▸ Work order: Give every line of the data again, exactly.

▸ Excerpted records:

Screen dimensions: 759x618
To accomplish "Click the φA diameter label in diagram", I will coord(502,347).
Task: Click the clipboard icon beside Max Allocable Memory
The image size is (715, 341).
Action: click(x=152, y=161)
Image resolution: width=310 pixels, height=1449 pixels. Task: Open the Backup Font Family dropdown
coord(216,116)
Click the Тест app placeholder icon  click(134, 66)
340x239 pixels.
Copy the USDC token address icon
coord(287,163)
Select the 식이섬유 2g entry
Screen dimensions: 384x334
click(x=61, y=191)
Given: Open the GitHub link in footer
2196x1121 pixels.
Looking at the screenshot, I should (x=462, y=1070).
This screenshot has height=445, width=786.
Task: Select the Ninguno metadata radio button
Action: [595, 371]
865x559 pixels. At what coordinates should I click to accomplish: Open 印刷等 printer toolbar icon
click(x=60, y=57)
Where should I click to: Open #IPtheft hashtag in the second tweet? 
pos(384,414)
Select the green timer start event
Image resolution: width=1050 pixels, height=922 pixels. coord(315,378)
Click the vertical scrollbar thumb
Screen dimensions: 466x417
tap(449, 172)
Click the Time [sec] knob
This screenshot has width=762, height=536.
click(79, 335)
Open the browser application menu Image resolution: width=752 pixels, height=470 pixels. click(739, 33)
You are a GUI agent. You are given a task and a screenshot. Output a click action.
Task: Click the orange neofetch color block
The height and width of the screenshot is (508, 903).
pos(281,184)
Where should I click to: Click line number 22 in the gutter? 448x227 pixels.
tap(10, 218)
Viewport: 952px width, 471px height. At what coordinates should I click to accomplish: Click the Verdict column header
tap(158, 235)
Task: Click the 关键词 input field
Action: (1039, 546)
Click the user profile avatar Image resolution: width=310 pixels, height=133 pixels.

▸ Output of the task:
Screen dimensions: 759x618
To accomplish "Click the φA diameter label in diagram", I will coord(502,347).
Task: Click the clipboard icon beside Max Allocable Memory
The image size is (715, 341).
Action: click(x=152, y=161)
Image resolution: width=310 pixels, height=1449 pixels. Task: Open the Backup Font Family dropdown
coord(216,116)
Click the Тест app placeholder icon  click(134, 66)
340x239 pixels.
Copy the USDC token address icon
coord(287,163)
Select the 식이섬유 2g entry
Screen dimensions: 384x334
click(x=61, y=191)
Given: Open the GitHub link in footer
2196x1121 pixels.
Looking at the screenshot, I should (x=462, y=1070).
This screenshot has height=445, width=786.
Task: Select the Ninguno metadata radio button
Action: [595, 371]
865x559 pixels. At what coordinates should I click to accomplish: Open 印刷等 printer toolbar icon
click(x=60, y=57)
Where should I click to: Open #IPtheft hashtag in the second tweet? 
pos(384,414)
Select the green timer start event
Image resolution: width=1050 pixels, height=922 pixels. coord(315,378)
Click the vertical scrollbar thumb
Screen dimensions: 466x417
tap(449, 172)
Click the Time [sec] knob
This screenshot has width=762, height=536.
click(79, 335)
Open the browser application menu Image resolution: width=752 pixels, height=470 pixels. click(739, 33)
You are a GUI agent. You are given a task and a screenshot. Output a click action.
Task: Click the orange neofetch color block
The height and width of the screenshot is (508, 903).
pos(281,184)
Where should I click to: Click line number 22 in the gutter? 448x227 pixels.
tap(10, 218)
Viewport: 952px width, 471px height. At what coordinates should I click to accomplish: Click the Verdict column header
tap(158, 235)
Task: Click the 关键词 input field
Action: (1039, 546)
Click the user profile avatar Image resolution: width=310 pixels, height=133 pixels.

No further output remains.